Juin 14, 2023 | Commentaires fermés sur NYST de Mellina Boubetra au Pavillon, Romainville, dans le cadre des Rencontres Chorégraphiques Internationales de Seine-Saint-Denis

 

© Christophe Raynaud de Lage

 

ƒƒƒ article de Nicolas Thevenot

Écrire la danse, la critiQueer, pour citer le précieux livre de Pauline L. Boulba, recèle deuil de l’exactitude et liberté de l’imagination, toutes deux emportées par l’émotion. À sa manière économe et franche, vive, NYST en est la vertigineuse mise en abyme. À même le sol, Julie Compans vient s’asseoir, genoux repliés sous elle, s’empare d’un micro, commence à dérouler le fil d’une description qui ne s’arrêtera plus. Bientôt rejointe par Mellina Boubetra, toute en retenue, comme au seuil d’elle-même, offrant la contredanse de son corps à celle des mots.

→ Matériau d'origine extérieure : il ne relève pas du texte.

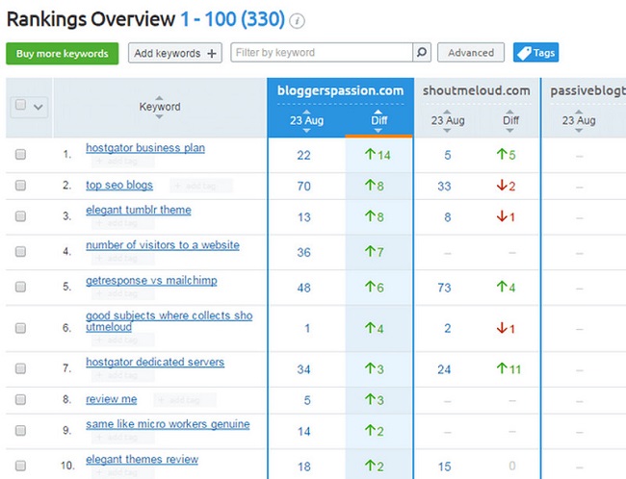Check the box for hostgator business plan

click(x=20, y=155)
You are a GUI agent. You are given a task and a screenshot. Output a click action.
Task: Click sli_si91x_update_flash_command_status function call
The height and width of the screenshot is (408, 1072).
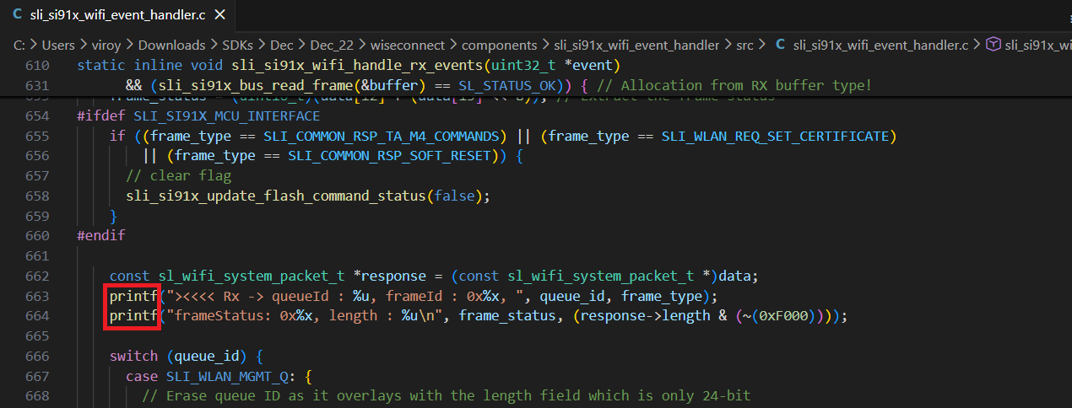[274, 196]
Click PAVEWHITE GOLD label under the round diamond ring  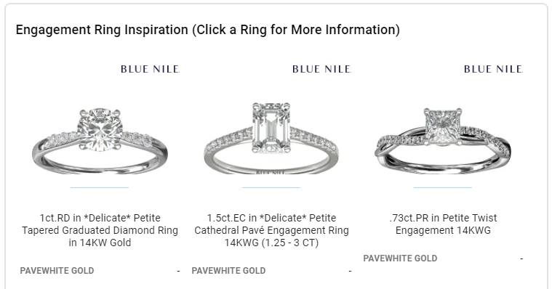click(x=57, y=271)

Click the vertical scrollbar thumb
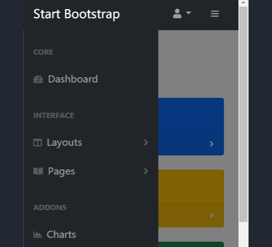click(x=243, y=114)
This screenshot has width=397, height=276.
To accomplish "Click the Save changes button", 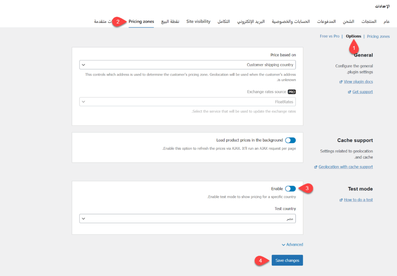I will [x=287, y=260].
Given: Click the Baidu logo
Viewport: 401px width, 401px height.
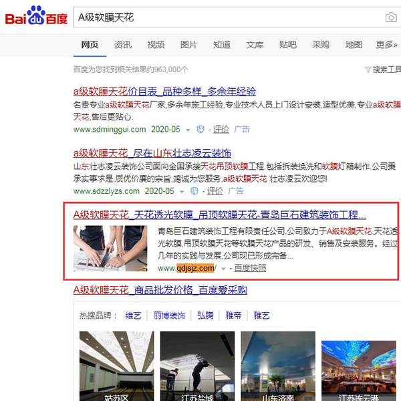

Deux partitions accolées, juxtaposées, comme fugues et contrepoints. S’entremêlant, sans que l’on puisse savoir ce qui est prémices, ce qui est répons, bien plutôt je les perçois comme deux lianes s’enroulant l’une sur l’autre, s’affectant mutuellement, cernant, sculptant, un invisible tronc. La déliaison des articulations souples de la danseuse irise la légère déraison d’une description qui ne peut s’approcher qu’en s’écartant, pour mieux contourner et détourer, mots de travers comme un pas de côté, suintant la fiction, l’émotion comme un trop-plein et un tremplin, qui ne peut offrir un détail qu’au prix de l’infini qu’il faut taire. NYST est ce partage du sensible, coïncidence et écartèlement à la fois, recoupement et découpe, des mots et des mouvements.

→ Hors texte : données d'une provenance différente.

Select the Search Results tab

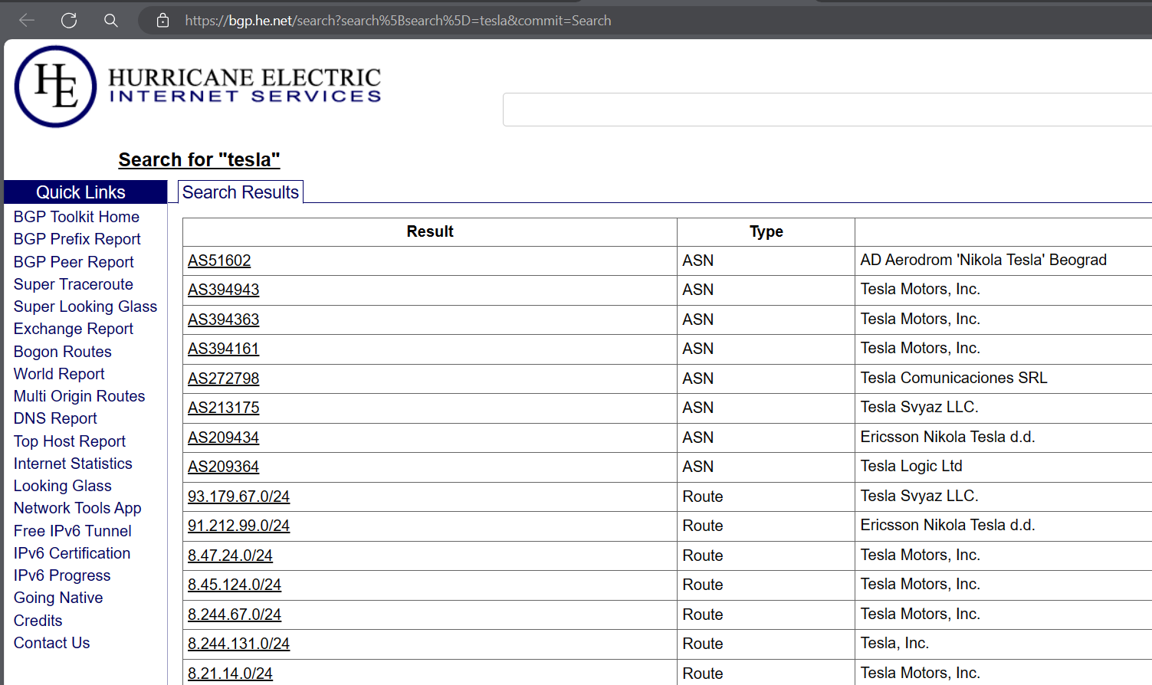coord(240,192)
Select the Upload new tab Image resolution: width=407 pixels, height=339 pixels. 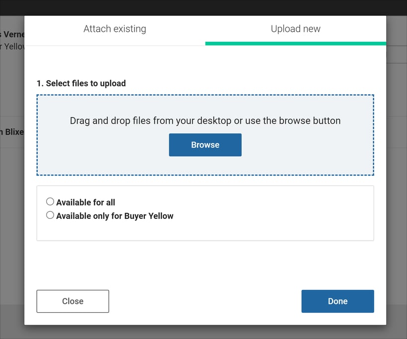pos(295,29)
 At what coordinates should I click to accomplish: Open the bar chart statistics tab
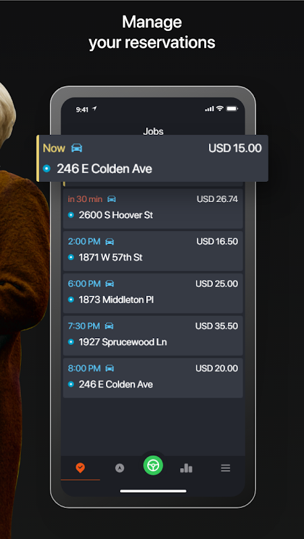tap(186, 468)
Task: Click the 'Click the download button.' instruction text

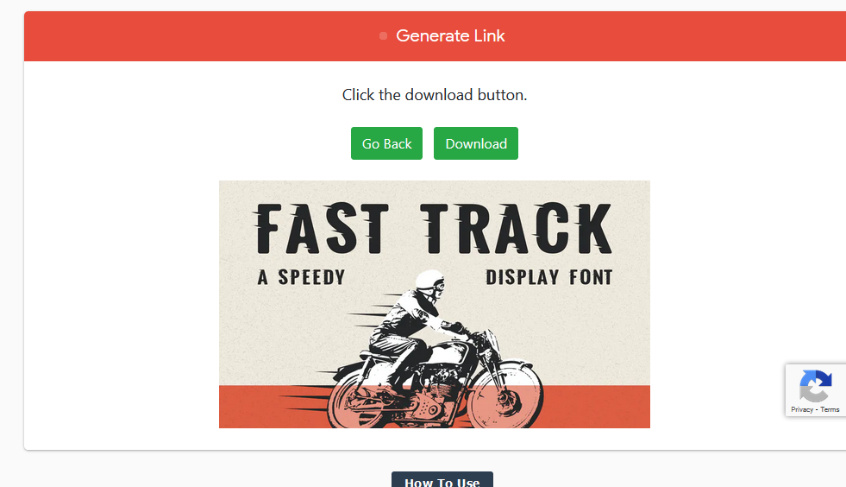Action: coord(435,95)
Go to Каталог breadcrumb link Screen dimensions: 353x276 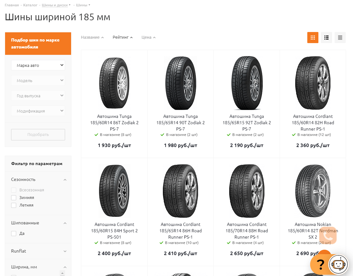(x=30, y=5)
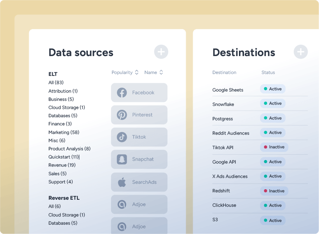Open the Snowflake destination row
This screenshot has height=234, width=319.
[260, 104]
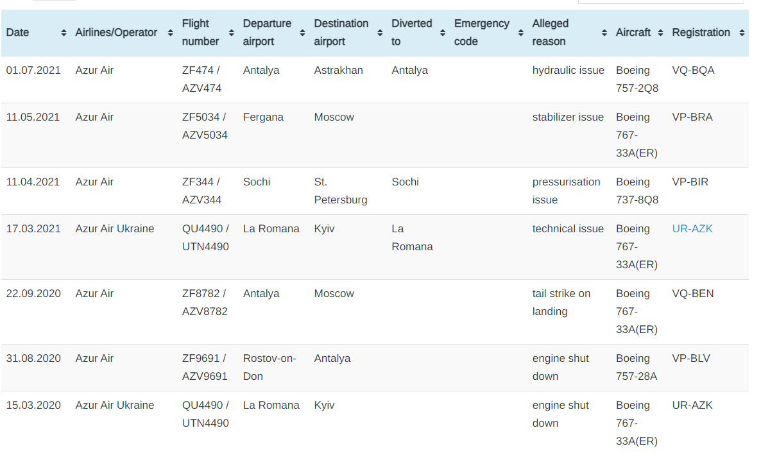This screenshot has width=761, height=453.
Task: Select the VQ-BQA registration cell
Action: click(693, 71)
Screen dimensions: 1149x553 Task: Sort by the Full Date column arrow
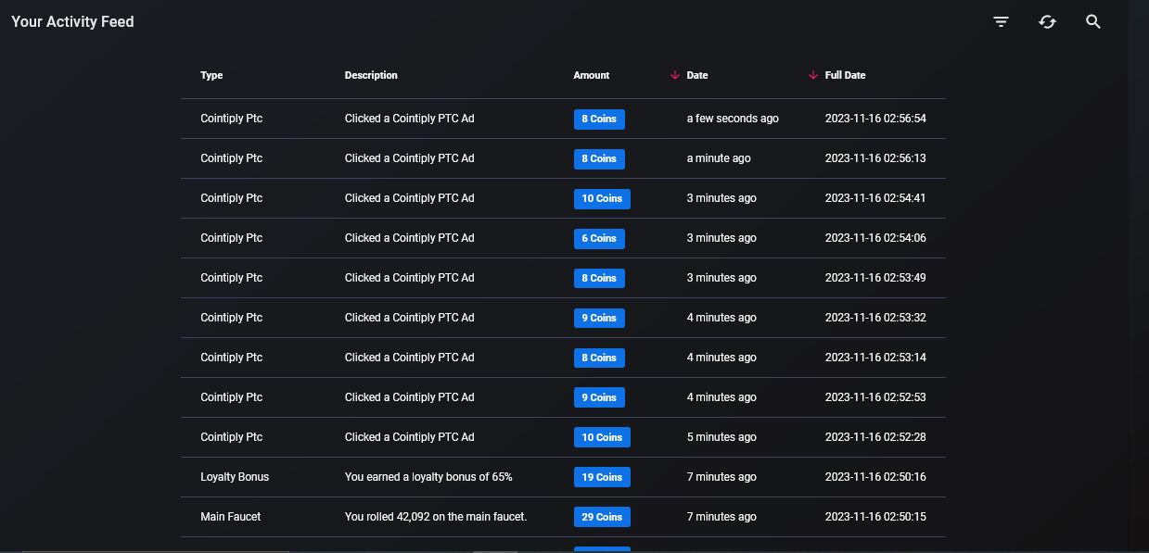coord(812,75)
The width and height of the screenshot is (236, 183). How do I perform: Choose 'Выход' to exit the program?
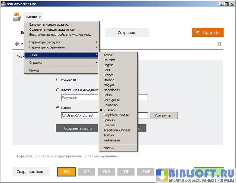[34, 70]
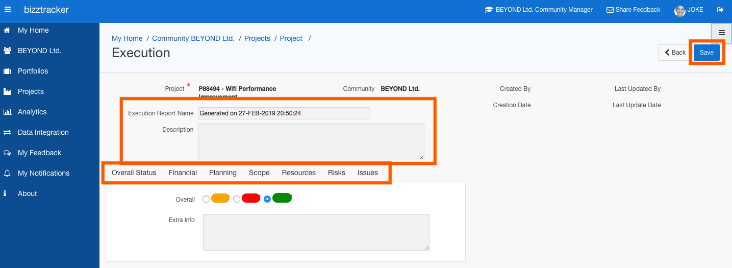Open the Projects breadcrumb link

tap(257, 38)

« Les genoux s’entrechoquent comme des volets qui claquent ». Travail de Sisyphe, filet troué des mots qu’il faut sans cesse relancer pour tenter de capturer un geste en fuite. Poésie de l’indiscernable, de l’échappement.

La voix élargie par l’amplification sonore apparaît comme un corps plus grand, invisible, et contrebalance le corps bien présent, virtuose, de la danseuse. La voix est un muscle, une peau, elle se tend, se distend, c’est une caresse de l’âme quand les yeux n’en ont que pour le corps de la danseuse qui se déploie, la voix avance, se précipite, s’arrête, se reprend, comme le ressac des vagues, à l’écoute de la danse. La voix embrasse l’autre, elle porte cet autre corps comme un porté de danse classique. L’intimité éclot de l’échange entre gestes qui osent montrer et mots qui osent dire.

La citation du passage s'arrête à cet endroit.